Thursday, 10 July 2025: 00:00
Location: ASJE022 (Annex of the Faculty of Legal, Economic, and Social Sciences)
Oral Presentation
Neeru GUPTA, University of New Brunswick, Canada
Pablo MIAH, New Brunswick Institute for Research, Data and Training, Canada
A growing body of literature has quantified gender inequalities in healthcare professions, including gendered wage gaps, despite women representing 70% of the global health workforce. Statistical and taste-based discrimination have been postulated to account for differences in professional earnings among women versus men. Empirical studies from different countries indicate women physicians earn less than men due to “unexplained” factors, often attributed to consequences of gender discrimination, including fewer opportunities for career advancement among women in the traditionally male-dominated medical profession. Gender wage gaps also persist in female-dominated professions such as nursing, associated with accelerated promotions and other workplace rewards favouring men. The evidence base is less clear on wage disparities in terms of intersecting dimensions of gender and sexual diversity (GSD). In Canada, the 2021 Census became the first large-scale data source (in this country or anywhere) collecting information on both sex at birth and gender identity, along with same-gender couples, allowing to distinguish gender and sexual minority individuals. Approximately 0.3% of the adult population were enumerated as transgender or non-binary, and 1.5% of census families represented same-gender or transgender/non-binary couples.

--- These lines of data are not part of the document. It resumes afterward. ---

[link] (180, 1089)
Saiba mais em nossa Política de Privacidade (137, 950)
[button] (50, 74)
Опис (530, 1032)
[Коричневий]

This novel observational study leverages the de-identified census microdata to describe GSD in the Canadian medical and nursing professions, as identified through the National Occupational Classification. First we will assess whether the healthcare workforce reflects the population it serves in relation to GSD. Second, we will apply regression-based Oaxaca-Blinder models to structurally decompose differences in mean earnings (logged) by gender and GSD, controlling for other professional and personal characteristics (e.g., education, hours worked, racial/ethnic origin), along with what proportions of the earning gaps remain unexplained by the measured predictors — a residual commonly attributed to statistical evidence of discrimination. Results will enhance understanding of whether gender wage gaps in health labour are exacerbated or attenuated by intersecting GSD identities.